Copy the lines below word for word, changing nothing.

begin Records for the task

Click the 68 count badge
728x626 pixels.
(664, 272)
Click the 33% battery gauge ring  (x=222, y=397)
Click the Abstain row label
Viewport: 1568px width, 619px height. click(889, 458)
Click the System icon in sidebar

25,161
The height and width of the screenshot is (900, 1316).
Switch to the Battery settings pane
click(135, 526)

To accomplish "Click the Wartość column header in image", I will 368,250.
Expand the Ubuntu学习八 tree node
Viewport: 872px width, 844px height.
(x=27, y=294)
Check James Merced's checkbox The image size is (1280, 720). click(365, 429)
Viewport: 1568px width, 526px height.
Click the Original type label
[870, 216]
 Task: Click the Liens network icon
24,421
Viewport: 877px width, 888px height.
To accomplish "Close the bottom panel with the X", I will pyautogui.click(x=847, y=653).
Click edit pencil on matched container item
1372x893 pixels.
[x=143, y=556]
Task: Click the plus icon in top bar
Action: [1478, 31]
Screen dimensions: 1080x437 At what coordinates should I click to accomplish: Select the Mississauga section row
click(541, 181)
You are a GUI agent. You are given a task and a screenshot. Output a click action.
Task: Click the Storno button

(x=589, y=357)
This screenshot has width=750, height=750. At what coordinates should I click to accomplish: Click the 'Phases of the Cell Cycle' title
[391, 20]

end Records for the task

▶ Answer to this exercise:
Click the 68 count badge
728x626 pixels.
(664, 272)
Click the 33% battery gauge ring  (x=222, y=397)
Click the Abstain row label
Viewport: 1568px width, 619px height. click(889, 458)
Click the System icon in sidebar

25,161
The height and width of the screenshot is (900, 1316).
Switch to the Battery settings pane
click(135, 526)

To accomplish "Click the Wartość column header in image", I will 368,250.
Expand the Ubuntu学习八 tree node
Viewport: 872px width, 844px height.
(x=27, y=294)
Check James Merced's checkbox The image size is (1280, 720). click(365, 429)
Viewport: 1568px width, 526px height.
Click the Original type label
[870, 216]
 Task: Click the Liens network icon
24,421
Viewport: 877px width, 888px height.
To accomplish "Close the bottom panel with the X", I will pyautogui.click(x=847, y=653).
Click edit pencil on matched container item
1372x893 pixels.
[x=143, y=556]
Task: Click the plus icon in top bar
Action: [1478, 31]
Screen dimensions: 1080x437 At what coordinates should I click to accomplish: Select the Mississauga section row
click(541, 181)
You are a GUI agent. You are given a task and a screenshot. Output a click action.
Task: Click the Storno button

(x=589, y=357)
This screenshot has width=750, height=750. At what coordinates should I click to accomplish: Click the 'Phases of the Cell Cycle' title
[391, 20]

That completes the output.